▸ **STATED PROBLEM**
Edit the items below by replacing every instance of "computer-use agent" with "screen agent", keeping everything else identical.
## begin DATA TO PROCESS
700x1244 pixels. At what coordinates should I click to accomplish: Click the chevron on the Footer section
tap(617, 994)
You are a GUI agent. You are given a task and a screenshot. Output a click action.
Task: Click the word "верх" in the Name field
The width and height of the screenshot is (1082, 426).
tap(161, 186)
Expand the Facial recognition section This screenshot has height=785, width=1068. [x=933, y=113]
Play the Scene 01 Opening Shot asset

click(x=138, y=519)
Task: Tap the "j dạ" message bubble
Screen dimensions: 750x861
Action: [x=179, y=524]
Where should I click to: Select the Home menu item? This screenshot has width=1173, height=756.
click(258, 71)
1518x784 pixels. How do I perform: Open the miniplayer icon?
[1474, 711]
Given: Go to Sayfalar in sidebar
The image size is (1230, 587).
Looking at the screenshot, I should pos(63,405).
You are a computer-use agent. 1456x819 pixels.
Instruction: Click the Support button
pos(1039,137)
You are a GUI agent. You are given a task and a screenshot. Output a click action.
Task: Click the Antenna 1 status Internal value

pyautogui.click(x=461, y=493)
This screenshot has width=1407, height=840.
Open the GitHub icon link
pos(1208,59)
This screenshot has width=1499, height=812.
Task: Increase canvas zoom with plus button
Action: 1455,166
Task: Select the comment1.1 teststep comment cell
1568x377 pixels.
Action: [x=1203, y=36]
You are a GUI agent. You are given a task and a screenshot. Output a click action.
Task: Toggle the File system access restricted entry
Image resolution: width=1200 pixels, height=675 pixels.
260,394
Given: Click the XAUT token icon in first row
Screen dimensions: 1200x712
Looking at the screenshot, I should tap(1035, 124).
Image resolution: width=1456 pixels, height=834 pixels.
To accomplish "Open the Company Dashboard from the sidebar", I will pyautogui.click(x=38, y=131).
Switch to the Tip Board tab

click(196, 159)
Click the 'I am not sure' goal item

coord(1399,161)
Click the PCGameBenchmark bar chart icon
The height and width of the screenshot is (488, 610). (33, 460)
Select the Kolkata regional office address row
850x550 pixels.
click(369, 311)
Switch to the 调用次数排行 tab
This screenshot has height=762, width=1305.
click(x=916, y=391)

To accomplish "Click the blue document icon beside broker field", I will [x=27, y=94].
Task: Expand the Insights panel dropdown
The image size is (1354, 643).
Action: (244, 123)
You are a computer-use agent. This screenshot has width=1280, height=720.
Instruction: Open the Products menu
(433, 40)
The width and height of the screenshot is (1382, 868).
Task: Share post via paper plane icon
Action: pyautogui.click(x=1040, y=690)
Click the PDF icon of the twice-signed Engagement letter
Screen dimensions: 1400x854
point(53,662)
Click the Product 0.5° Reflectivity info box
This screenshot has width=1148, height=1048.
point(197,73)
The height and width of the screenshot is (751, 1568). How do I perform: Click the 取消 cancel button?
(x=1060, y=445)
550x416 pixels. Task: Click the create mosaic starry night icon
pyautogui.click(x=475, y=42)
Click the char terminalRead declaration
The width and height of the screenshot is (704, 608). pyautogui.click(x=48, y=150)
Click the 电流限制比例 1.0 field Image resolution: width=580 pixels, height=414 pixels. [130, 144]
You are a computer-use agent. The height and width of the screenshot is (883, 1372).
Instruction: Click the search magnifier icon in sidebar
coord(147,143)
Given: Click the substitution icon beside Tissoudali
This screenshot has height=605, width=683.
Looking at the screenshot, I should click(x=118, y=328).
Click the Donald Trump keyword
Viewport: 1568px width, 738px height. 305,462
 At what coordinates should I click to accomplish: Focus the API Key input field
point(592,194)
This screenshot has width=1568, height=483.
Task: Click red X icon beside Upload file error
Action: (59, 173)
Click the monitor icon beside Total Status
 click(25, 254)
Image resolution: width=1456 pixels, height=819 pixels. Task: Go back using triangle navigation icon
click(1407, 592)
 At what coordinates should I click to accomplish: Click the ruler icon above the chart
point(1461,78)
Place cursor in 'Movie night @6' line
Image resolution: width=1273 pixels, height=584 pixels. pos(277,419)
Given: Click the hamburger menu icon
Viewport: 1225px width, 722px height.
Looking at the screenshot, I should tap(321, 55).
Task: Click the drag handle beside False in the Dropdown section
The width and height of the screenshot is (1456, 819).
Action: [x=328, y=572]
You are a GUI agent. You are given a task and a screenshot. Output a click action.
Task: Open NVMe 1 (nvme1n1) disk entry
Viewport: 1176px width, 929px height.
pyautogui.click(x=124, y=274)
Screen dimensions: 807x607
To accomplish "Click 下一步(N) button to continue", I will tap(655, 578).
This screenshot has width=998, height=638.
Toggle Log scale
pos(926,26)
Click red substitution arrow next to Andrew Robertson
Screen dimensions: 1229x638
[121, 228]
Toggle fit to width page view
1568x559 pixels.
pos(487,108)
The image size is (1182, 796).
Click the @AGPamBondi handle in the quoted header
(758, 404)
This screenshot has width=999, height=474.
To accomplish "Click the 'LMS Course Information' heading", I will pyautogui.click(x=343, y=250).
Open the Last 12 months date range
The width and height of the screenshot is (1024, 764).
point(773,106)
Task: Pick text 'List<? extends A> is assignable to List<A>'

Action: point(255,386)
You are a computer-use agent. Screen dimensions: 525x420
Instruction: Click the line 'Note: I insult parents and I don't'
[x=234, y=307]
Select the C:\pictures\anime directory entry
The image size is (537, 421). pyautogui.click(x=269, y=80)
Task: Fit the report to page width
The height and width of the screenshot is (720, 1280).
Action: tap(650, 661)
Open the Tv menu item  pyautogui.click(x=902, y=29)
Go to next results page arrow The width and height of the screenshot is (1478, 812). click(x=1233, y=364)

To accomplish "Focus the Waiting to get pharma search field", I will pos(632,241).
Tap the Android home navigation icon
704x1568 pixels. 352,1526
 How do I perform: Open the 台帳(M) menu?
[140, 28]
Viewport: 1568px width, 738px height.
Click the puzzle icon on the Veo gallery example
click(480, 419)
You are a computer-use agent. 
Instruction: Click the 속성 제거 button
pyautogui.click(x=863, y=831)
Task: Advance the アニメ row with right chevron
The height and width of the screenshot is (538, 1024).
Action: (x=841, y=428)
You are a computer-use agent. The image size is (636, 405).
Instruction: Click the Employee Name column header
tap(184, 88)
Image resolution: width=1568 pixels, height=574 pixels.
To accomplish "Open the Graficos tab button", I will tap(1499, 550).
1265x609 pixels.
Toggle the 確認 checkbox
## end DATA TO PROCESS
▸ **RESULT OF THE TASK**
700x1244 pixels. At what coordinates should I click to accomplish: Click the chevron on the Footer section
tap(617, 994)
You are a GUI agent. You are given a task and a screenshot. Output a click action.
Task: Click the word "верх" in the Name field
The width and height of the screenshot is (1082, 426).
tap(161, 186)
Expand the Facial recognition section This screenshot has height=785, width=1068. [x=933, y=113]
Play the Scene 01 Opening Shot asset

click(x=138, y=519)
Task: Tap the "j dạ" message bubble
Screen dimensions: 750x861
Action: [x=179, y=524]
Where should I click to: Select the Home menu item? This screenshot has width=1173, height=756.
click(258, 71)
1518x784 pixels. How do I perform: Open the miniplayer icon?
[1474, 711]
Given: Go to Sayfalar in sidebar
The image size is (1230, 587).
Looking at the screenshot, I should pos(63,405).
You are a screen agent. 1456x819 pixels.
Instruction: Click the Support button
pos(1039,137)
You are a GUI agent. You are given a task and a screenshot. Output a click action.
Task: Click the Antenna 1 status Internal value

pyautogui.click(x=461, y=493)
This screenshot has width=1407, height=840.
Open the GitHub icon link
pos(1208,59)
This screenshot has width=1499, height=812.
Task: Increase canvas zoom with plus button
Action: 1455,166
Task: Select the comment1.1 teststep comment cell
1568x377 pixels.
Action: [x=1203, y=36]
You are a GUI agent. You are given a task and a screenshot. Output a click action.
Task: Toggle the File system access restricted entry
Image resolution: width=1200 pixels, height=675 pixels.
260,394
Given: Click the XAUT token icon in first row
Screen dimensions: 1200x712
Looking at the screenshot, I should tap(1035, 124).
Image resolution: width=1456 pixels, height=834 pixels.
To accomplish "Open the Company Dashboard from the sidebar", I will pyautogui.click(x=38, y=131).
Switch to the Tip Board tab

click(196, 159)
Click the 'I am not sure' goal item

coord(1399,161)
Click the PCGameBenchmark bar chart icon
The height and width of the screenshot is (488, 610). (33, 460)
Select the Kolkata regional office address row
850x550 pixels.
click(369, 311)
Switch to the 调用次数排行 tab
This screenshot has height=762, width=1305.
click(x=916, y=391)

To accomplish "Click the blue document icon beside broker field", I will [x=27, y=94].
Task: Expand the Insights panel dropdown
The image size is (1354, 643).
Action: (244, 123)
You are a screen agent. This screenshot has width=1280, height=720.
Instruction: Open the Products menu
(433, 40)
The width and height of the screenshot is (1382, 868).
Task: Share post via paper plane icon
Action: pyautogui.click(x=1040, y=690)
Click the PDF icon of the twice-signed Engagement letter
Screen dimensions: 1400x854
point(53,662)
Click the Product 0.5° Reflectivity info box
This screenshot has width=1148, height=1048.
point(197,73)
The height and width of the screenshot is (751, 1568). How do I perform: Click the 取消 cancel button?
(x=1060, y=445)
550x416 pixels. Task: Click the create mosaic starry night icon
pyautogui.click(x=475, y=42)
Click the char terminalRead declaration
The width and height of the screenshot is (704, 608). pyautogui.click(x=48, y=150)
Click the 电流限制比例 1.0 field Image resolution: width=580 pixels, height=414 pixels. [130, 144]
You are a screen agent. The height and width of the screenshot is (883, 1372).
Instruction: Click the search magnifier icon in sidebar
coord(147,143)
Given: Click the substitution icon beside Tissoudali
This screenshot has height=605, width=683.
Looking at the screenshot, I should click(x=118, y=328).
Click the Donald Trump keyword
Viewport: 1568px width, 738px height. 305,462
 At what coordinates should I click to accomplish: Focus the API Key input field
point(592,194)
This screenshot has width=1568, height=483.
Task: Click red X icon beside Upload file error
Action: (59, 173)
Click the monitor icon beside Total Status
 click(25, 254)
Image resolution: width=1456 pixels, height=819 pixels. Task: Go back using triangle navigation icon
click(1407, 592)
 At what coordinates should I click to accomplish: Click the ruler icon above the chart
point(1461,78)
Place cursor in 'Movie night @6' line
Image resolution: width=1273 pixels, height=584 pixels. pos(277,419)
Given: Click the hamburger menu icon
Viewport: 1225px width, 722px height.
Looking at the screenshot, I should tap(321, 55).
Task: Click the drag handle beside False in the Dropdown section
The width and height of the screenshot is (1456, 819).
Action: [x=328, y=572]
You are a GUI agent. You are given a task and a screenshot. Output a click action.
Task: Open NVMe 1 (nvme1n1) disk entry
Viewport: 1176px width, 929px height.
pyautogui.click(x=124, y=274)
Screen dimensions: 807x607
To accomplish "Click 下一步(N) button to continue", I will tap(655, 578).
This screenshot has width=998, height=638.
Toggle Log scale
pos(926,26)
Click red substitution arrow next to Andrew Robertson
Screen dimensions: 1229x638
[121, 228]
Toggle fit to width page view
1568x559 pixels.
pos(487,108)
The image size is (1182, 796).
Click the @AGPamBondi handle in the quoted header
(758, 404)
This screenshot has width=999, height=474.
To accomplish "Click the 'LMS Course Information' heading", I will pyautogui.click(x=343, y=250).
Open the Last 12 months date range
The width and height of the screenshot is (1024, 764).
point(773,106)
Task: Pick text 'List<? extends A> is assignable to List<A>'

Action: point(255,386)
You are a screen agent. Screen dimensions: 525x420
Instruction: Click the line 'Note: I insult parents and I don't'
[x=234, y=307]
Select the C:\pictures\anime directory entry
The image size is (537, 421). pyautogui.click(x=269, y=80)
Task: Fit the report to page width
The height and width of the screenshot is (720, 1280).
Action: tap(650, 661)
Open the Tv menu item  pyautogui.click(x=902, y=29)
Go to next results page arrow The width and height of the screenshot is (1478, 812). click(x=1233, y=364)

To accomplish "Focus the Waiting to get pharma search field", I will pos(632,241).
Tap the Android home navigation icon
704x1568 pixels. 352,1526
 How do I perform: Open the 台帳(M) menu?
[140, 28]
Viewport: 1568px width, 738px height.
Click the puzzle icon on the Veo gallery example
click(480, 419)
You are a screen agent. 
Instruction: Click the 속성 제거 button
pyautogui.click(x=863, y=831)
Task: Advance the アニメ row with right chevron
The height and width of the screenshot is (538, 1024).
Action: (x=841, y=428)
You are a screen agent. The image size is (636, 405).
Instruction: Click the Employee Name column header
tap(184, 88)
Image resolution: width=1568 pixels, height=574 pixels.
To accomplish "Open the Graficos tab button", I will tap(1499, 550).
1265x609 pixels.
Toggle the 確認 checkbox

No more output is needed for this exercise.